Remember Jared?  After he attributed his incredible weight loss to a Subway diet, the sandwich maker quickly sought to let us all know.  Jared appeared in countless commercials and became a Subway spokesperson.  He was so synonymous with the brand he was even known as “the Subway guy”.

Over time, we associated Jared with Subway and Subway with healthy eating.  It was hugely successful for both parties.  Until it wasn’t.  When Jared was convicted in 2015, the love quickly turned to hate.  Hate for Jared and everything to do with him, including Subway.

Being so closely connected, Subway shared in Jared’s fortunes.  When his actions were positive, they shared in that sentiment.  When they were deplorable, that rubbed off on Subway too.  And just as Jared had helped sales, he also hurt them.

When Impressions Impact Reality

In all of the above examples, based on what we see we conclude how someone or something is.  We group good and bad traits, even if they’re not related.  Incredibly, the opposite is also true.  What we think about someone can impact what we observe.

In one fascinating experiment, students were invited to listen to a guest lecture.  The researchers told some of the students the lecturer was a high-status academic from a prestigious university.  To others, they said he was a below-average academic from a second-rate university.

Afterwards, they asked students their impressions of the guest lecturer.  Among the questions, they were asked to guess the lecturer’s height.  Those that believed the lecturer was of high academic status thought he was 6 centimetres taller than students who believed he was of low-status.  

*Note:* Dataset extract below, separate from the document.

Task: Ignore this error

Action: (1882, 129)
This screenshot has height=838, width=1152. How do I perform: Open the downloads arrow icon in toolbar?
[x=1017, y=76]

Academic status exerted a halo effect on perceptions of height.  Despite height being an observable, physical quality.

Examples in the Workplace

In the workplace, the halo effect is likely to arise when we’re assessing someone.  Most likely this will impact job interviews, performance appraisals and who we nominate for opportunities.

In a job interview, an initial impression can cloud our thinking.  How is the candidate dressed?  Do they look the part?  How was their handshake?  We rapidly process all of these observations and conclude how intelligent and capable the person is.

We can also favour certain behaviours or traits.  If our manager emphasises enthusiasm, he or she may inadvertently judge our performance based on that single characteristic.  Even though it is unrelated to success.

Similarly, we make assumptions about skills based on appearances.  If Maxine’s desk is always spotless, we may assume she is organised.  Consequently, when asked if Maxine would be a good manager for a high-profile project, we may be more likely to say yes without really knowing if she is or not.

The halo effect reflects our tendency to group positive and negative characteristics.  Without thinking we associate unrelated qualities based on the little information we have.  Whether it’s what we observe, or what we think we know of a person’s character.

Like all unconscious biases, the halo effect is instinctive and automatic.  It reflects our innate understanding of the world: our preferences, prejudices, ideologies and social perceptions.  It is, therefore, difficult to avoid.